Getting caught can stop an athlete's career in its tracks. Is it ever possible to come back? Unless that person has received a lifetime ban from sport, UKAD's view is yes.

"People make poor decisions, sometimes in very exceptional circumstances. For that reason, we believe that everyone deserves a second chance," says Nicole.

"There will always be a taint. But I believe that, if athletes do something proactive and positive, it is possible to recover."

Nicole would like to see more athletes talking openly about their experience of doping. "Athletes themselves have an important role to play in educating others about the risks and consequences of making the wrong choice."

"There will always be a taint. But I believe that, if athletes do something proactive and positive, it is possible to recover."

Education is high on UKAD's agenda and core to the work it's doing to ensure athletes wearing the Team GB vest at the upcoming Olympics in Rio are clean.

UKAD's Major Games Education Programme is a comprehensive anti-doping programme specifically targeting athletes selected for Team GB and ParalympicsGB. It provides the tools and knowledge they need to make the right choices as they prepare for the Games.

Nicole is quick to stress that preparation for the Games is part of an ongoing process. "Our mandate is to protect clean sport year on year and at every level – not just ahead of major competitions."

Promoting the right values through education is fundamental – which means starting young. "The sooner we can instil the right kind of values in children, the greater their chances of making the right decisions as tomorrow's Olympic, Paralympic or Commonwealth hopefuls."

UKAD runs a range of programmes specifically designed to help schools, colleges and universities engender a positive moral code in young athletes.

So will sport ever be 100% clean?

So will sport ever be 100% clean? "The answer is no," says Nicole. "There will always be someone, somewhere, paying to hide things.

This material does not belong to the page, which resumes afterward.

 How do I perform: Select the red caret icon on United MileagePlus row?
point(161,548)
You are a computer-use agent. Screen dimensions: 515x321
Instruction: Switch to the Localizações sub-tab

It's incredibly difficult to police and regulate absolutely.

"But we need to think and behave as if it is possible and use every single resource invested in UKAD to redress the balance."

In spite of the challenges, UKAD is making progress. The organisation has been praised internationally for its fight against doping and has been a key player in helping to address systemic doping practices in Russia.

But success depends on a number of factors, most notably, for Nicole, the need for greater collaboration with, and investment from, sporting bodies themselves.

Anti-doping doesn't come cheap. Aside from investment in people, it requires investment in research: scientific research to stay ahead of designer drugs; and social research to help understand why athletes cheat.

Yet money spent on anti-doping is a fraction of the money invested in sport itself. Very few sporting bodies – other than the big, professional sports, like Rugby Union or Football – put their hands in their pockets to support it.

"Cheating is not just about doping or match fixing. It's something that affects the greater integrity of sport itself. We need all sporting bodies to get behind that, not just those perceived to be the richest."

In response to The Sunday Times article, the UKAD Board has launched an independent review. Nicole is open to any findings that will help UKAD increase its jurisdiction and impact.

"We are absolutely committed to uncovering and prosecuting those who cheat, and contravene, the spirit of sport. I welcome any recommendations that enable us to be as effective as possible in keeping sport clean."